It is hard to not be intrigued by a writ of mandamus — one of “‘the most potent weapons in the judicial arsenal,'” and “a ‘drastic and extraordinary remedy reserved for really extraordinary causes.'” It is no small thing for a court, in the middle of proceedings, to order someone “to properly fulfill their official duties,” especially when it is an appellate court sending such an order to a trial court. And the procedure itself is bold. “Instead of appealing directly, the party simply sues the [court], seeking a mandamus compelling the judge to correct his earlier mistake.” No wonder mandamus “should only be used in exceptional circumstances of peculiar emergency or public importance.”
As I’ve explained before, because of drama inherent in mandamus, I almost started a series of posts called Mandamus Watch. Instead, I went with D.C. Circuit Review — Reviewed. But I’m always interested when mandamus comes to the D.C. Circuit. This week, the D.C. Circuit issued a new opinion about mandamus: In re Roger Stone. Judge Wilkins, joined by Judges Millett and Pillard, dismissed the petition because Stone and his family “failed to avail themselves of adequate alternative remedies.”

> _Questions on the material_
A. List every judge named in the mandamus post.
B. Carry the mandamus post forward from its final sentence.
The material after this point comes from a separate source.

> _Information shown_
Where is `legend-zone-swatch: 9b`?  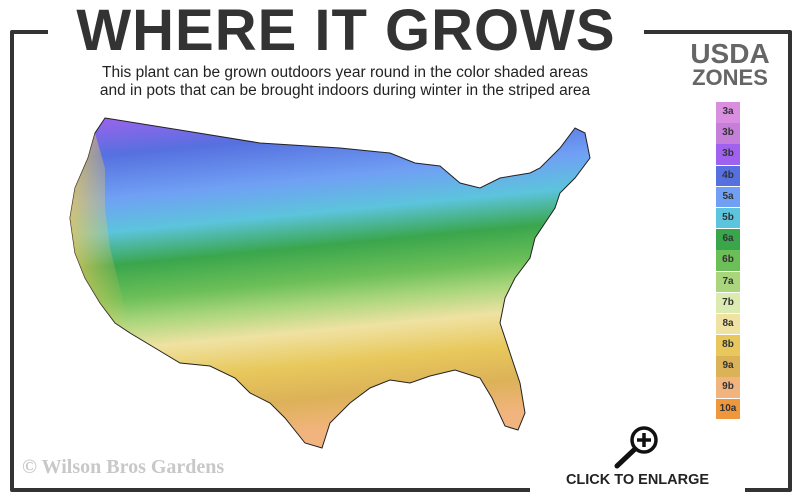 legend-zone-swatch: 9b is located at coordinates (728, 388).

> _Results for the exercise_
A. Wilkins, Millett, Pillard

B.
Here is an abbreviated version of backstory, the full details of which are available in the decision — or via a google search. Earlier this year, “a grand jury returned a seven-count indictment charging Stone [a political consultant who has worked in U.S. politics for decades] with: one count of obstruction of proceedings, in violation of 18 U.S.C. §§ 1505 and 2; five counts of false statements, in violation of 18 U.S.C. §§ 1001(a)(2) and 2; and one count of witness tampering, in violation of 18 U.S.C. § 1512(b)(1). The indictment, signed by Special Counsel Robert Mueller, alleges that Stone obstructed investigations by Congress and the FBI into foreign interference in the 2016 presidential election.” Stone has pleaded not guilty. The district court has imposed limits on out-of-court statements. Those limits have been in the news. Eventually the district court “declared that during the pendency of the case, Stone is prohibited from posting ‘on Instagram, Twitter or Facebook in any way, on any subject,’ and that this ban ‘includes, but is not limited to, forwarding, liking, re-posting or re-Tweeting anyone else’s posts or Tweets.'” The ban also covers “‘indirect’ discussion of the case through ‘surrogates, family members, spokespersons, representatives, or volunteers.'”
This ban obviously raises First Amendment questions — how far does a court’s power go? But the district court process is still happening. So Stone and certain of his family members decided to petition for mandamus on the ground that the district court’s “orders constitute an unconstitutional prior restraint on their speech.” (Again, this is an abbreviated version of the story.)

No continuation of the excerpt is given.